YOUR GOAL: The data follows this line. Copy verbatim the line with "Click Markdown is supported link" and each line after it to the end.

DATA EXCERPTS Start Marker

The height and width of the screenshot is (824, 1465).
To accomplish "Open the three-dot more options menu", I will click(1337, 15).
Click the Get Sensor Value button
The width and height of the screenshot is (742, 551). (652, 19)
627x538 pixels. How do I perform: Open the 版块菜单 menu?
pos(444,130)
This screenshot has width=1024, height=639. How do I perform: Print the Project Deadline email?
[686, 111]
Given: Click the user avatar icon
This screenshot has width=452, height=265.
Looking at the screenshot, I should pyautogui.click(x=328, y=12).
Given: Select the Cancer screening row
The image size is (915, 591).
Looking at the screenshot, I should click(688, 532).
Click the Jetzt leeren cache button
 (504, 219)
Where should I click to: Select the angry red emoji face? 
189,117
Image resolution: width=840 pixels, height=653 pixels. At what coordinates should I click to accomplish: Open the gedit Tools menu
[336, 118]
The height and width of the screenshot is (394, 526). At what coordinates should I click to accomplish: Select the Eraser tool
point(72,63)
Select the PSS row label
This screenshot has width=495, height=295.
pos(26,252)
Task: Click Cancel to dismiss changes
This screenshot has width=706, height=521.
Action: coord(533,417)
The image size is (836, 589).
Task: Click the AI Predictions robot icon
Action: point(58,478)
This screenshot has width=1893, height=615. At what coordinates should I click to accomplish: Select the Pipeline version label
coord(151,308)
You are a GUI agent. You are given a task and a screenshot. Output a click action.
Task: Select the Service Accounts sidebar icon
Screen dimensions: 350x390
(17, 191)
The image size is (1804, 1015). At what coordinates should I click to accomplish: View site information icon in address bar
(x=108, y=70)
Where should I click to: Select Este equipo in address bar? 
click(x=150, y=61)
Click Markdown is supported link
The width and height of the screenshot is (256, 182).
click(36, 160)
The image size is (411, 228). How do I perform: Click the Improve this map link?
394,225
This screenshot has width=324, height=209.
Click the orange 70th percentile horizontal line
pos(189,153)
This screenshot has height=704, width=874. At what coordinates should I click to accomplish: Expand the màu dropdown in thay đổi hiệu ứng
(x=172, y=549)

DATA EXCERPTS End Marker

ANSWER SECTION:
Click Markdown is supported link
The width and height of the screenshot is (256, 182).
click(36, 160)
The image size is (411, 228). How do I perform: Click the Improve this map link?
394,225
This screenshot has width=324, height=209.
Click the orange 70th percentile horizontal line
pos(189,153)
This screenshot has height=704, width=874. At what coordinates should I click to accomplish: Expand the màu dropdown in thay đổi hiệu ứng
(x=172, y=549)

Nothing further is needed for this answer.